While most of the sporting public spent the weekend watching football and perfecting the art of changing channels the moment yet another incessant campaign ad overtook their TV screens, baseball's free agency period officially opened for business.

You most likely didn't hear a whole lot about it, because as anyone who follows baseball knows, no free agents actually sign the moment free agency begins. This isn't the NFL, and Ted Lerner didn't have his private jet gassed up and ready to hit the skies at 12:01 a.m. Saturday in pursuit of the Nationals' top target.

No, baseball operates at a slower, more calculated pace than other sports on the field, and the same holds true off the field over the winter. Players want to test the market and see just how many teams are willing to pay how much for their services. And general managers want to wait and see just how things play out around them and not overpay in a fruitless effort to pounce on a guy before he has a chance to talk to anyone else.
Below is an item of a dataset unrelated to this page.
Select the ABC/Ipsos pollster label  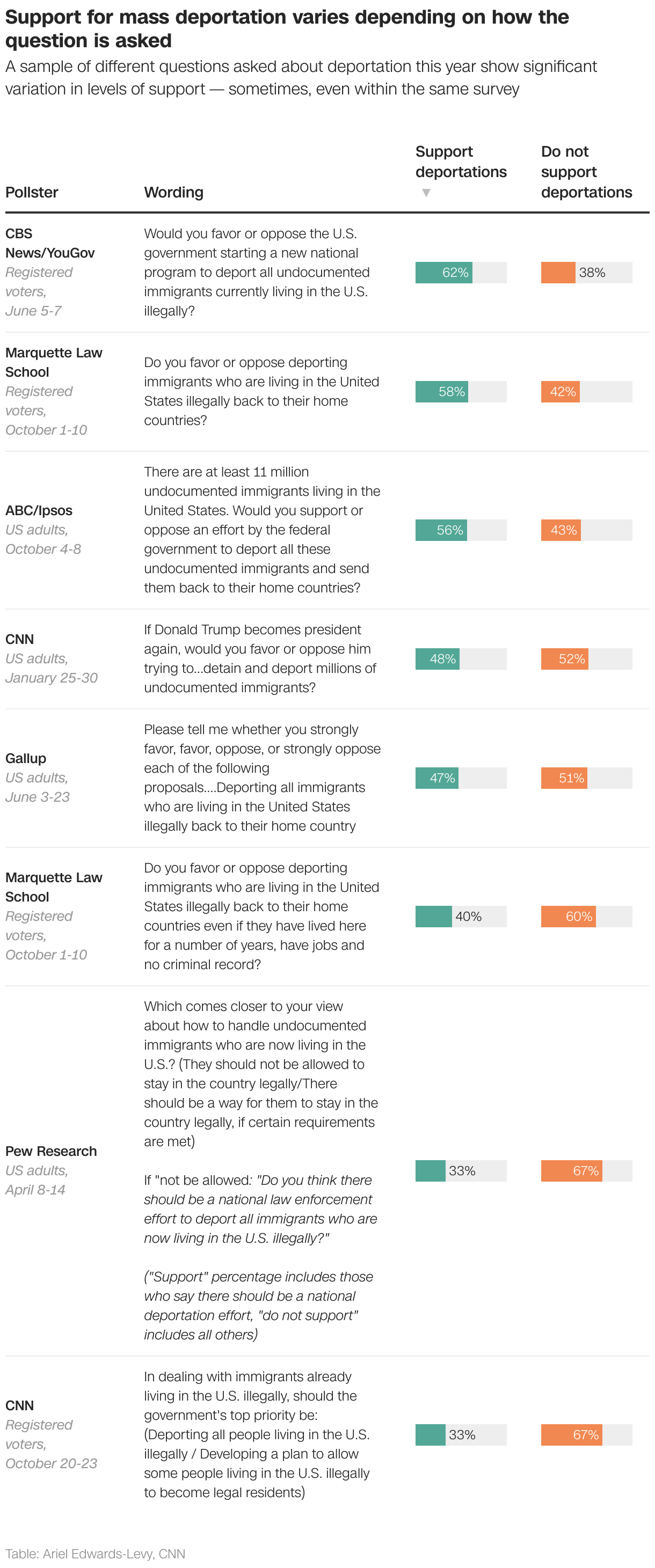(39, 511)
Truth be told, the Hot Stove League won't really kick into high gear for several more weeks, not until the Winter Meetings (Dec. 3-6 in Nashville) draws closer. But any good GM has already put together his wish list and knows what he's looking for well before the holiday shopping season arrives, and Mike Rizzo is no different. The Nationals GM was already putting together his free agency board before his team was eliminated from the postseason.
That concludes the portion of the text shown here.